BEGIN Extracted text

So that’s better. Both guests are Ubuntu 8.04.1 running 2.6.24-19-server SMP x86_64 with 1 vcpu and 768MB of RAM. Host has 8GB of RAM, same kernel and distro, with 8 CPUs (Xeon’s with HT and all that crap).

4 Responses to “KVM Virtio network performance”


  1. 1 Scott

    I assume the improvements exist even when communicating with another machine via the bridge?

  2. 2 btm

    @Scott:

    virt04 -> ops02, mon02 as guests. mon02 has virtio.

    bryanm@virt03:~$ iperf -c ops02
    ------------------------------------------------------------
    Client connecting to ops02, TCP port 5001
    TCP window size: 16.0 KByte (default)
    ------------------------------------------------------------
    [  3] local 10.0.1.171 port 47372 connected with 10.0.1.13 port 5001
    [  3]  0.0-10.0 sec    469 MBytes    393 Mbits/sec
    bryanm@virt03:~$ iperf -c mon02
    ————————————————————
    Client connecting to mon02, TCP port 5001
    TCP window size: 16.0 KByte (default)

END Extracted text

Assigned task 1: According to the excerpt on KVM virtio network performance, how much RAM does the host have?
Assigned task 2: Continue the excerpt on KVM virtio network performance from its last line.

BEGIN Provided records

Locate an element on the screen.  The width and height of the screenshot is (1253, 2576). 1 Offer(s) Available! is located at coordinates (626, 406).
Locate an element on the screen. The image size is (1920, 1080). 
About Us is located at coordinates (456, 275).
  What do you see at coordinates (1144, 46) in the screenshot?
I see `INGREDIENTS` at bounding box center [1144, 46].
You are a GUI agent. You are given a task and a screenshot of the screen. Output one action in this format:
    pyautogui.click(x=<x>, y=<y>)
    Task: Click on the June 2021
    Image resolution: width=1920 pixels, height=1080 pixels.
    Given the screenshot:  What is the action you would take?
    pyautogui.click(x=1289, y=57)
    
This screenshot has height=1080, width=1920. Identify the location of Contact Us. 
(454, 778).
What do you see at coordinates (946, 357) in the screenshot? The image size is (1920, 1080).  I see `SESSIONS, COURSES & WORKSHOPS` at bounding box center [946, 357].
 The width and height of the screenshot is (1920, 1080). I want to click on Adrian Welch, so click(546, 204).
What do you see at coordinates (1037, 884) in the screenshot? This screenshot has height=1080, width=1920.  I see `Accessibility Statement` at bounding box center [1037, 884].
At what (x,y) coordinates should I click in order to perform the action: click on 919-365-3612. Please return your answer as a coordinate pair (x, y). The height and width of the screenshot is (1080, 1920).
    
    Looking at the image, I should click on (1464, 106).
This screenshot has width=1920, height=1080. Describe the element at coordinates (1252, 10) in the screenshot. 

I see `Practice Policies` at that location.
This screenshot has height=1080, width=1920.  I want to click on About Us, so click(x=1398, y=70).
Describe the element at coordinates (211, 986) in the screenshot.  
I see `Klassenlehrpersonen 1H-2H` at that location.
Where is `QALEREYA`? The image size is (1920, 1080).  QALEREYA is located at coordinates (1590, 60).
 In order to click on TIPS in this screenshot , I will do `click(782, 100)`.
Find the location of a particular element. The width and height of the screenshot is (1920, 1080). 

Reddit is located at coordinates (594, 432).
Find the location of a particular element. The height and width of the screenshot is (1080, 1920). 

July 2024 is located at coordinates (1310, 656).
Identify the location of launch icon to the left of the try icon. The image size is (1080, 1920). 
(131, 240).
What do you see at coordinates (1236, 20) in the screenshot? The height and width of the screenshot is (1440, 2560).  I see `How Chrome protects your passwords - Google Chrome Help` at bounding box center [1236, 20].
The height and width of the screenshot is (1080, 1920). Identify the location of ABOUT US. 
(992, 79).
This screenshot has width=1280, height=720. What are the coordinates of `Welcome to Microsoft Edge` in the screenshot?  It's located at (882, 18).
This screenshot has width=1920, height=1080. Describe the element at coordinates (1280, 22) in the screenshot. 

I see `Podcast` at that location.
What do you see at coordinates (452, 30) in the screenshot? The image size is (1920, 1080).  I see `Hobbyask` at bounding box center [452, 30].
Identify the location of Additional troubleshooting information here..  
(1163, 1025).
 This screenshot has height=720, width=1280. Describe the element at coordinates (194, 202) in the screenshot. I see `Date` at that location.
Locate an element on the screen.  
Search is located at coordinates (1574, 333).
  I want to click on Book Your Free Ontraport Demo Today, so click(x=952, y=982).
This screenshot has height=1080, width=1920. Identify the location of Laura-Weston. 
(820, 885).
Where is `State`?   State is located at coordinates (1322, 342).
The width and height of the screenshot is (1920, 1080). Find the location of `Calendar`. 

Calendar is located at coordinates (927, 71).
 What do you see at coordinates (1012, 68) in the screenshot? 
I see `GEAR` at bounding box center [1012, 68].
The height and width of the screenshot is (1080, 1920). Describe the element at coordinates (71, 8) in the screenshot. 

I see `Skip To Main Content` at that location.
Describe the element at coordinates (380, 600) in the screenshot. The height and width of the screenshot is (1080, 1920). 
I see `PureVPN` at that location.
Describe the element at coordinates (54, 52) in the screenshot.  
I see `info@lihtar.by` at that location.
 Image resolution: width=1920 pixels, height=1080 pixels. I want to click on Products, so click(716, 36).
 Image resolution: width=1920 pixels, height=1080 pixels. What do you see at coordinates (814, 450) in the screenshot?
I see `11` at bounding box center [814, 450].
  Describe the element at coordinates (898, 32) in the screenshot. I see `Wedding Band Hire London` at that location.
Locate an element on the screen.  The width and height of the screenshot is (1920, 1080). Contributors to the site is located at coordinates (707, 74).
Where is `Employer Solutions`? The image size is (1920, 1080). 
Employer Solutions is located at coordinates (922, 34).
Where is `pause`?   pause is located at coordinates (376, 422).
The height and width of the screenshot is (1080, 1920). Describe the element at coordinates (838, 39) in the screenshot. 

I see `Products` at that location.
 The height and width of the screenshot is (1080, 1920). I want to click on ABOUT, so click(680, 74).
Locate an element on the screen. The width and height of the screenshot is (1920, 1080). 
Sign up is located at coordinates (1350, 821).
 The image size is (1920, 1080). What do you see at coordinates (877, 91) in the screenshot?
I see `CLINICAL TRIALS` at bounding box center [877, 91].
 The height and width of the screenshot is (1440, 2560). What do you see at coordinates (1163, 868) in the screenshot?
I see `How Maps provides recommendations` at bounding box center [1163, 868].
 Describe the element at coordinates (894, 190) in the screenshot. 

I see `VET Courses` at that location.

END Provided records

Expected answer 1: 8GB

Expected answer 2:
    ————————————————————
    [  3] local 10.0.1.171 port 53974 connected with 10.0.1.33 port 5001
    [  3]  0.0-10.0 sec    737 MBytes    618 Mbits/sec
    

    I ran that a few more times and ops02 is consistently just under 400 Mbits/sec, while mon02 is consistently just over 600 Mbits/sec.

    Which is half of that 1.3 Gbits/sec figure. Host to host is about 940 Mbits/sec:

    bryanm@virt04:~$ iperf -c virt03
    ------------------------------------------------------------
    Client connecting to virt03, TCP port 5001
    TCP window size: 16.0 KByte (default)
    ------------------------------------------------------------
    [  3] local 10.0.1.172 port 34888 connected with 10.0.1.171 port 5001
    [  3]  0.0-10.0 sec  1.10 GBytes    941 Mbits/sec
    

    ethtool reports:

    Settings for eth0:
    	Supported ports: [ FIBRE ]
    	Supported link modes:   1000baseT/Full
    	Supports auto-negotiation: Yes
    	Advertised link modes:  1000baseT/Full
    	Advertised auto-negotiation: Yes
    	Speed: 1000Mb/s
    	Duplex: Full
    	Port: FIBRE
    	PHYAD: 2
    	Transceiver: internal
    	Auto-negotiation: on
    	Supports Wake-on: g
    	Wake-on: d
    	Link detected: yes
    

    So there is some performance loss there still by using virtualization (instead of not, not specifically talking about virtio). I haven’t done any tuning really. It is interesting though, to consider running guests that have a lot of data transfer between each other on the same host.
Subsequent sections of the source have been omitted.